Sosok para penguasa yang menempatkan sosok perempuan ada diberbagai budaya di dunia. Perempuan senantiasa dipuja dalam sastra dunia. Ia sosok manusia yang menjadi poros peradaban.

Sunan Ambu

Di dalam budaya Sunda, dikenal sosok ghaib atau Dewi bernama Sunan Ambu. Nama Sunan Ambu dapat ditemukan di cerita-cerita rakyat seperti "Lutung Kasarung" dan "Mundinglaya Dikusumah", yang menjelaskan bahwa penguasa kahyangan adalah sosok perempuan yang memiliki nama Sunan Ambu. Hakikat bahwa yang menjadi penguasa kahyangan adalah perempuan mungkin merupakan manifestasi dari kepercayaan asli Sunda Buhun sebelum masuknya agama-agama patriarki seperti Hindu.

Hingga zaman Hindu di tanah Sunda pun, Sunan Ambu masih memiliki tempat di hati masyarakat Sunda. Ia memiliki wilayahnya sendiri yang berbeda dari tempat tinggal manusia maupun dewa-dewi, yaitu Padang Tengah (kahyangan) dimana ia berkuasa atas para betari, pohaci/pwahaci (bidadari) dan aksari/apsari.

Nama Sunan Ambu barangkali sudah tidak dikenali lagi kalangan muda di tatar Pasundan. Namun bagi orang tua dan generasi muda yang mencintai Budaya Sunda tentu akan mengenal sosoknya. Sunan Ambu dianggap sebagai Ibu dari Budaya Sunda. Keberadaannya untuk memberikan ajaran welas asih kepada sesama.

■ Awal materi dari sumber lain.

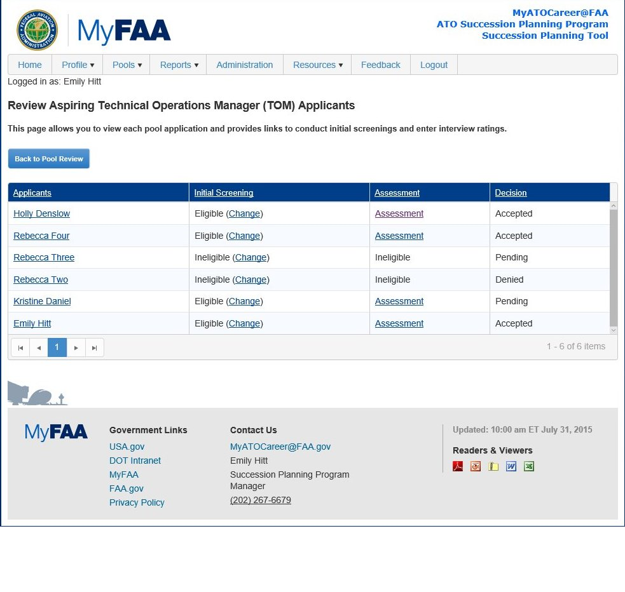Go to first page of applicants
Viewport: 625px width, 592px height.
tap(20, 347)
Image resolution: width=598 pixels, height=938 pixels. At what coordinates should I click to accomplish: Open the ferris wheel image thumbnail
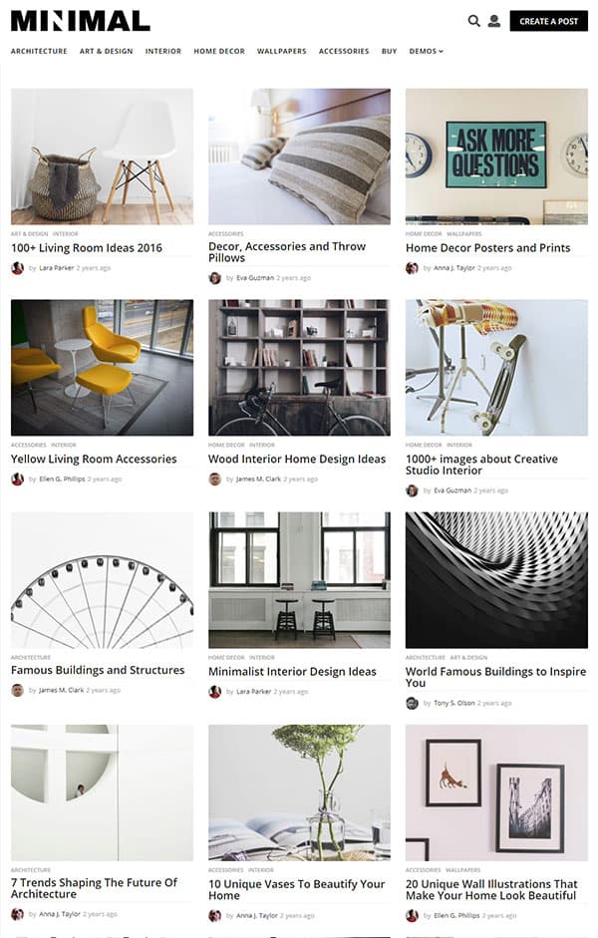(x=103, y=580)

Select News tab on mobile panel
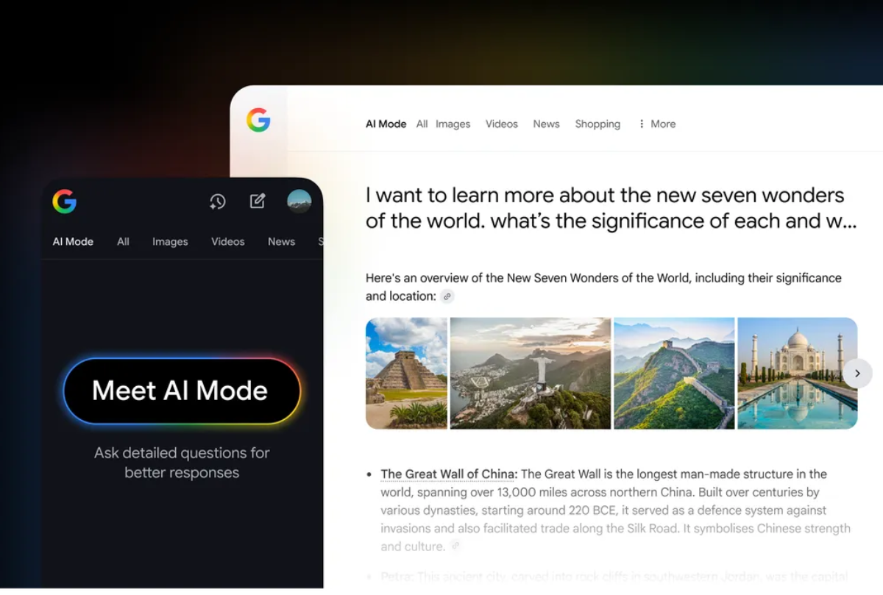point(281,241)
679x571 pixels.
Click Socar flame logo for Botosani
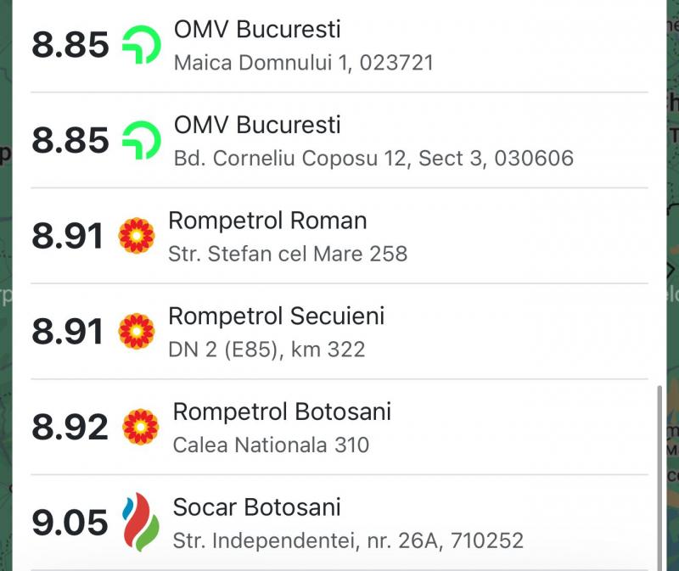141,522
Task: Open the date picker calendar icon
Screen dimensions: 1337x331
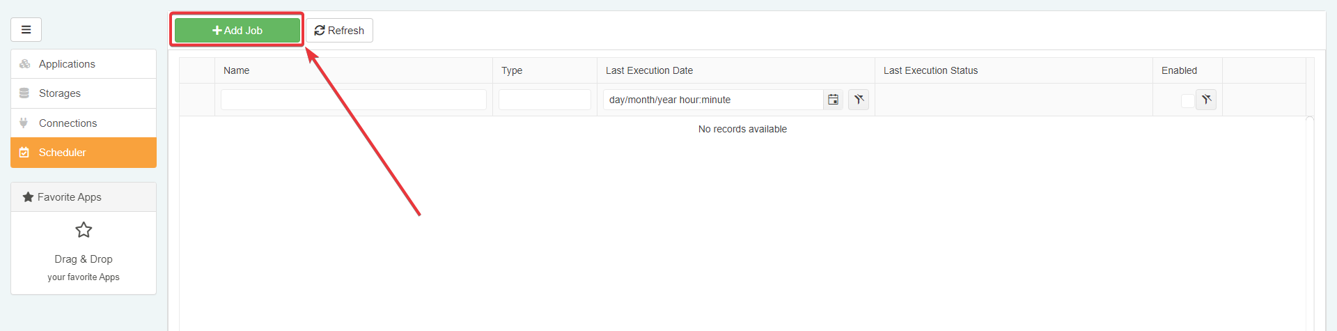Action: coord(833,100)
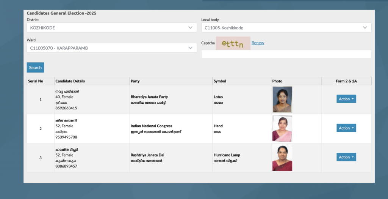Open Action menu for Bharatiya Janata Party candidate
Image resolution: width=388 pixels, height=199 pixels.
click(x=346, y=99)
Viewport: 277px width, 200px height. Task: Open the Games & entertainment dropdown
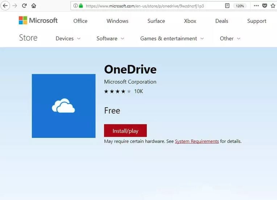coord(172,38)
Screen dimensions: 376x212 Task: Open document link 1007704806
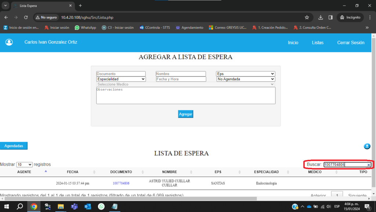pyautogui.click(x=121, y=183)
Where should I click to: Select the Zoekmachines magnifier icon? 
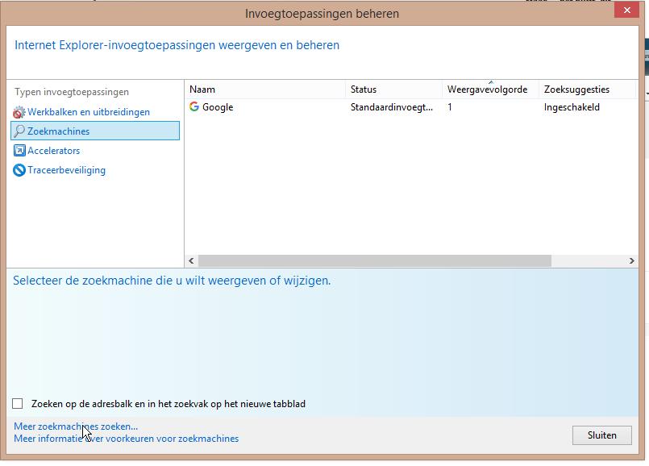point(19,131)
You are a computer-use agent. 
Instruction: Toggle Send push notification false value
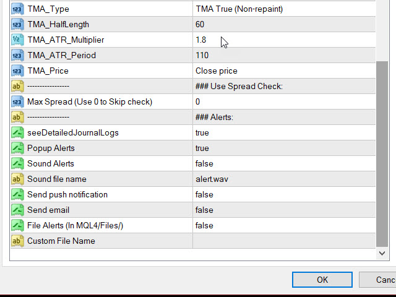pyautogui.click(x=283, y=195)
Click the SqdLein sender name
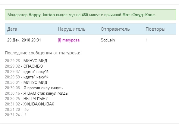Screen dimensions: 179x128 tap(108, 40)
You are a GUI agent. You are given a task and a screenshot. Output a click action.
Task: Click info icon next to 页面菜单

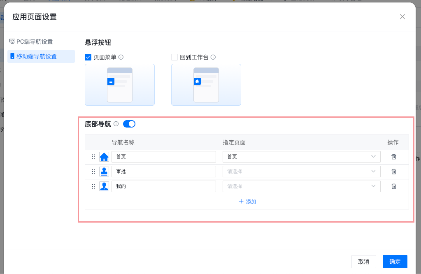(121, 57)
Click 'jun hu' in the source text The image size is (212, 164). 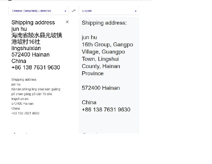point(19,29)
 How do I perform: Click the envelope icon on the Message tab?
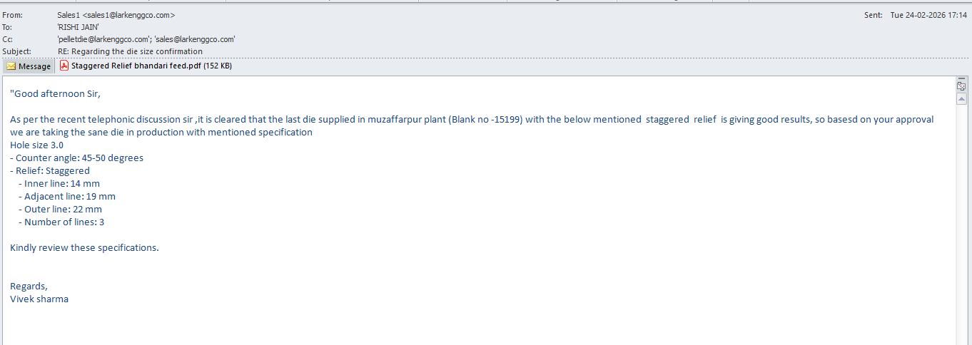click(x=11, y=66)
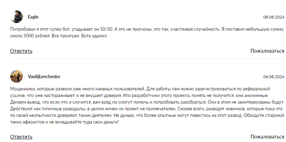286x142 pixels.
Task: Reply to Eagle's comment via Ответить
Action: click(21, 51)
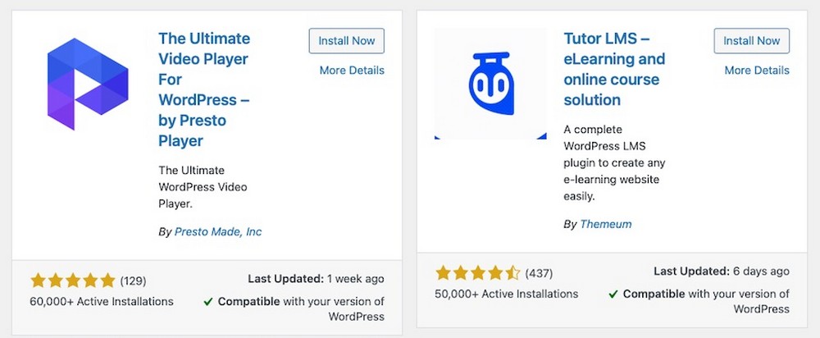820x338 pixels.
Task: Open More Details for Presto Player
Action: point(352,70)
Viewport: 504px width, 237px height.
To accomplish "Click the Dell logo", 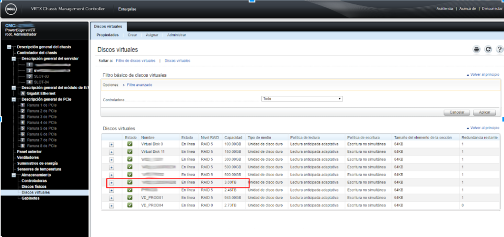I will (x=11, y=9).
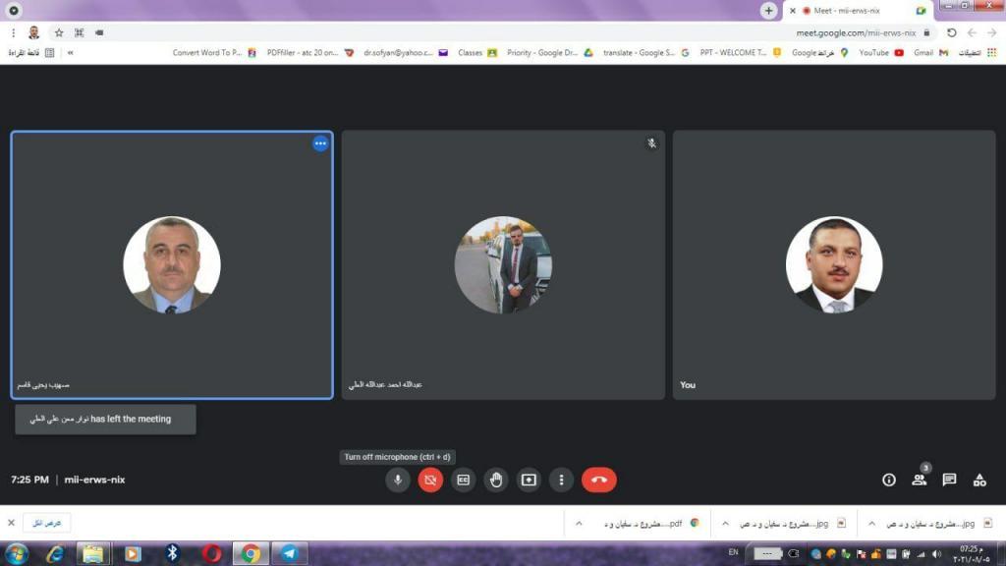Expand chevron of the rightmost JPG download
The image size is (1006, 566).
(871, 524)
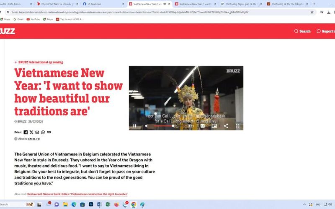335x209 pixels.
Task: Switch article language to FR
Action: click(38, 139)
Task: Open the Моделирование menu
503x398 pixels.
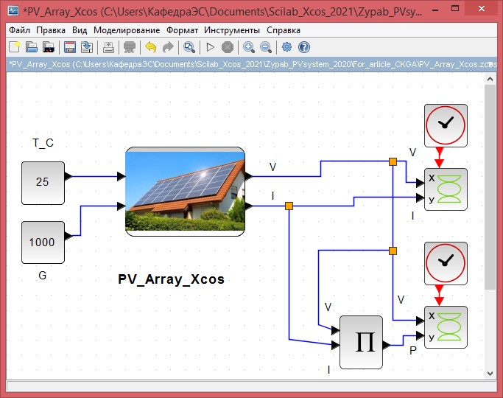Action: pos(127,30)
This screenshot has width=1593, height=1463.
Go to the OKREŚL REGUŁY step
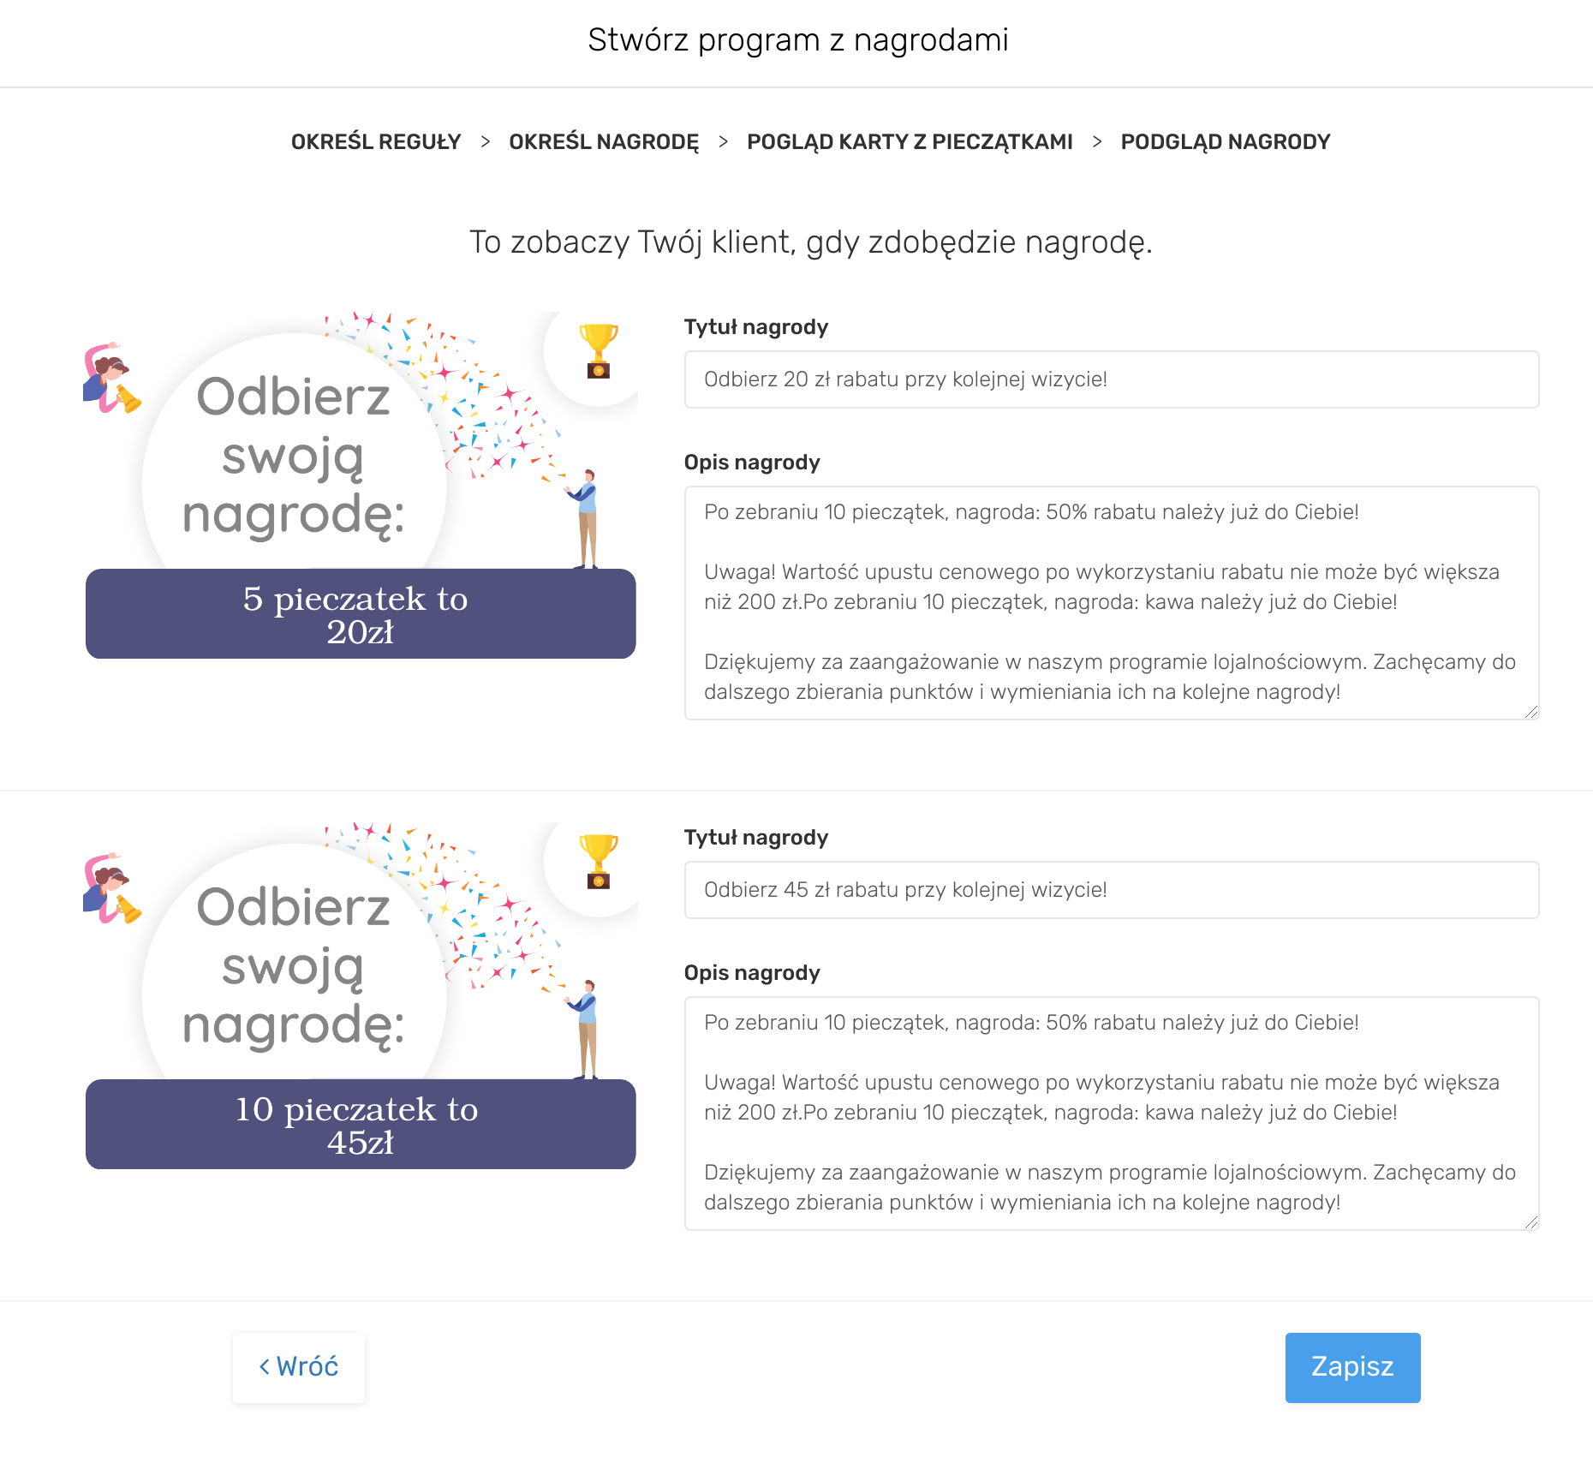coord(376,142)
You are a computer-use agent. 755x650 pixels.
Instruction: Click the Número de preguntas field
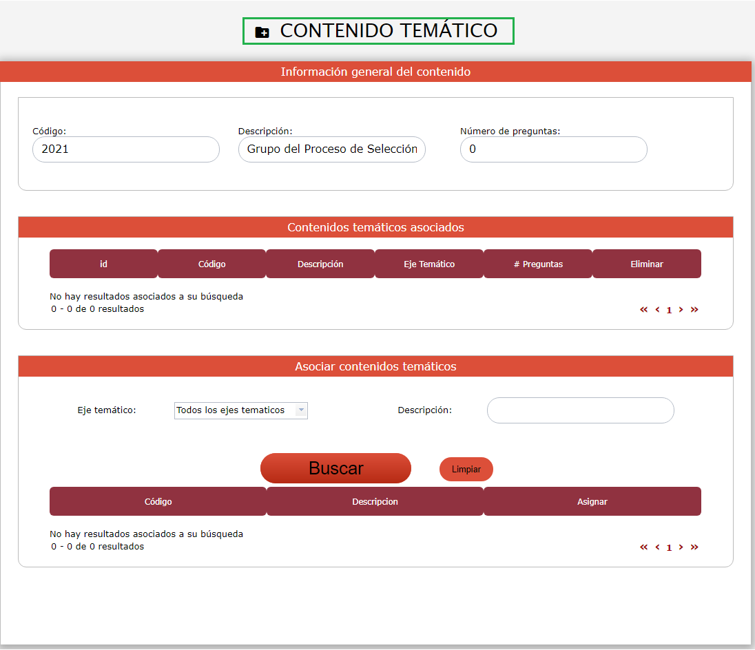(553, 149)
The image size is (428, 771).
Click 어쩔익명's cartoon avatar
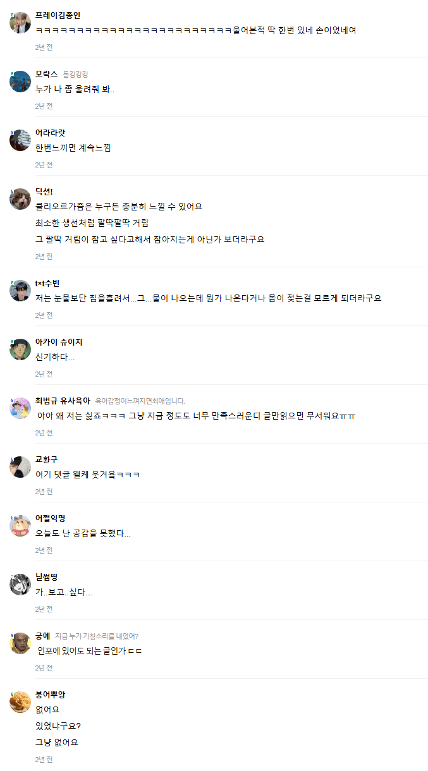pos(20,526)
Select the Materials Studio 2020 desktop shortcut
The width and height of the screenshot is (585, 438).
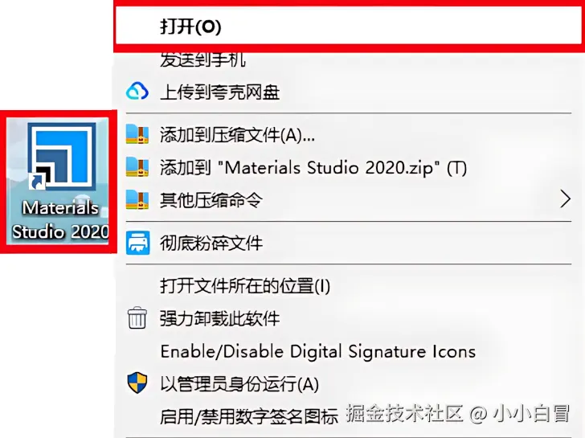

Sunan Ambu disini adalah bisa juga disebut sebagai Mahadewi yang mengetuai para Batari/Batara dan Pohaci. Sementara Pohaci mengetuai para Aksari. Sunan Ambu merupakan salah satu proyeksi dari mancapat lima pancer. Pusat Mandala Agungnya ada di Sunan Ambu. Sunan Ambu adalah pusat dari empat arah mata angin yang dikepalai lagi oleh Batara atau Bujangga. Baca juga: Sunan Ambu: Dewi Sunda Purba | Menelusuri Sunda Buhun

Betari (Batari)

Definisi Betari atau Batara dalam Kamus Besar bahasa Indonesia (KBBI) adalah: 1 dewi; 2 sebutan untuk dewi. Sementara bila kita menerapkan posisi Dewi sebagai sosok adikodrati yang menjadi "keukeumbing" atau sandaran manusia dalam memohon bantuan sosok yang 'serba lebih' atau Maha, maka Posisi Sunan Ambu tidak bisa disetarakan dengan Dewi. Inilah ciri khas keyakinan Sunda Kuno yang menempatkan Dewa-Dewi berada di bawah posisi "Yang di Agungkan" atau Sunan (Susuhunan) dalam kepercayaan lama. Oleh karena itu, kita akan melihat posisi para Betari berada di bawah Sunan Ambu.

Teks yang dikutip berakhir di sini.